As a boy, Limhi Latu would sit mesmerized listening to the chapel piano as it was played by the wife of an American missionary couple serving in his village. Limhi vowed that his children would one day play — and did they ever. Wayne is classically trained and once toured mainland China and Canada. An older sister graduated from BYU in piano performance and another in cello performance. Another has an English degree. All attended American Heritage, a private school in American Fork, except for Wayne, who went to Timpview so he could play football. Their mother, Vai, never worked outside the home despite Limhi's meager wages. There were no vacations, no Xbox, no Wii, no McDonald's or Burger King. Resources were pooled and sacrifices expected, in order to claim and reap the blessings of education.

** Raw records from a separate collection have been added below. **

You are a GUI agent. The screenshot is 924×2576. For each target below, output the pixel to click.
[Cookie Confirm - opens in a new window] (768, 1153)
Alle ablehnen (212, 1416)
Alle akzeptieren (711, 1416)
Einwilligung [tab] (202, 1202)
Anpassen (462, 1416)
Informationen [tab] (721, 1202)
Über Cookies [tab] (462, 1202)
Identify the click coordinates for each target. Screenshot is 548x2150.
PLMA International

There aren't enough Latus in the Polynesian community.

CHASTITY

Finally, one of the most erroneous taboos in Polynesian culture is the subject of sex. Discussion of sex in any setting is a serious TAPU in Tongan culture. Protocol demands that no reference can be made to it in the company of women, but especially women within one's family. Historically, severe beatings and in some cases, death, have been dealt to offenders. Polynesian children often find themselves caught between their culture, which forbids the mere mention of sex, and American culture, which is saturated in it. The results are predictable. Many of our youth and young single adults often find themselves vulnerable in breaking the law of chastity being raised in a sexually repressive culture, where they can't ask questions or dare mention even thinking of it with someone they trust. Naturally, they find difficulty managing and developing healthy, appropriate interpersonal relationships, which often continues into loveless marriages.